Oh and yes I know there are some Doms who have jumped right in, without doing any sort of research,  I'm afraid I don't really have alot of respect for them. Unless of course that was yourself 10-20 yrs ago, and you have learned from your mistakes.


I certainly do agree with the premise of this thread and have felt myself fall into the trap of thinking six steps down the line, rather than taking one at a time when I first meet a Domme.

Usually I catch myself but one time I did not and let the fantasy overcome the reality. It did not end well to say the least.

Obviously a lot of the reasons I have fallen into such a trap (for lack of a better term) have been covered.

For me it was a combination of having blinders on to the rest of the relationship, and forcing a square peg into a round hole.

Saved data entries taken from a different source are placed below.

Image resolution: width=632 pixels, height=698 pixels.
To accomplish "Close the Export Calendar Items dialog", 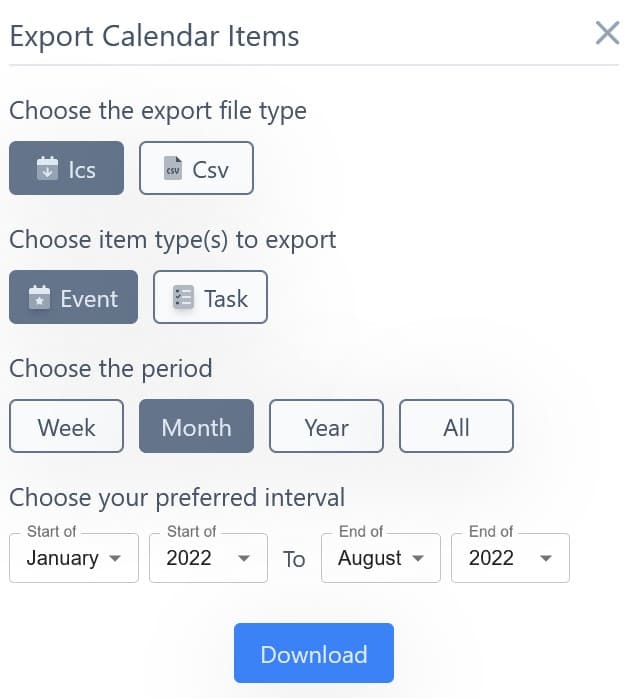I will 608,33.
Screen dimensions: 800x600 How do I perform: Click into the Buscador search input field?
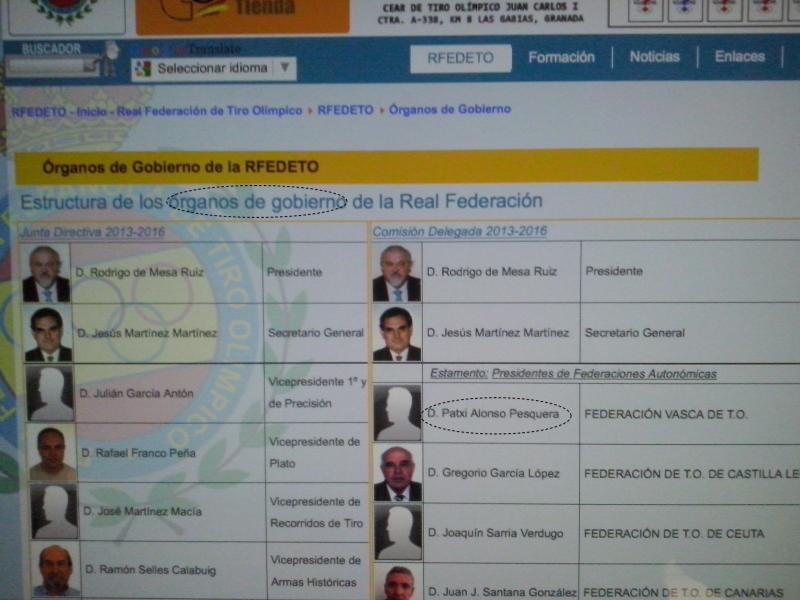click(45, 67)
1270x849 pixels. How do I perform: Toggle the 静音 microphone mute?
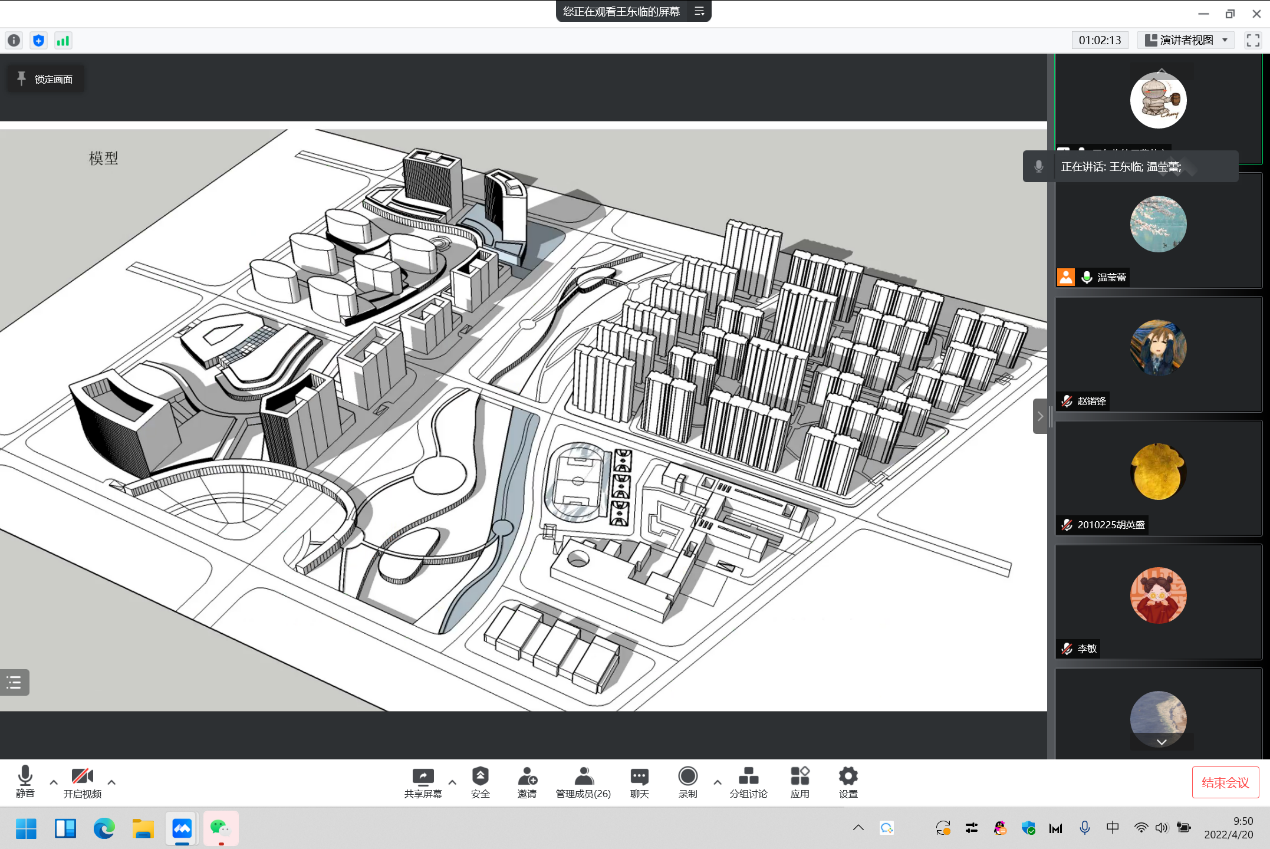25,782
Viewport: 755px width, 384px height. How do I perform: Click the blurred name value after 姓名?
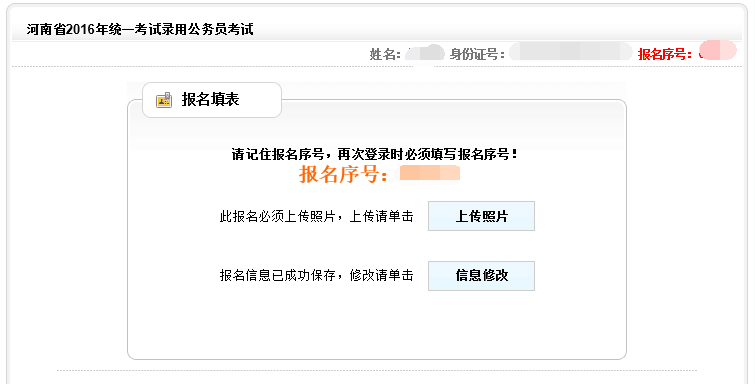(x=425, y=53)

Luckily I'm young and make it a point to learn from my mistakes, so I don't plan on making a lot of the same mistakes I made in that relationship.

The main thing I did learn is that the BDSM component, no matter how larger you WANT it to be, is only a part of the relationship and that the people involved aren't on the same page, those external things will tear your relationship apart, no matter how Dominant/submissive you think each other is.

I thought I was doing it the right way with this person, but in the end, ignored some glaring issues that would have never escaped my keen vamilla eye.

In talking to Femdoms, I've found myself dismissing things i wouldn't have in a vanilla partner, which is obviously a red flag. I'm more cognizant about that now, but assume that it will rear it's ugly point at some point again.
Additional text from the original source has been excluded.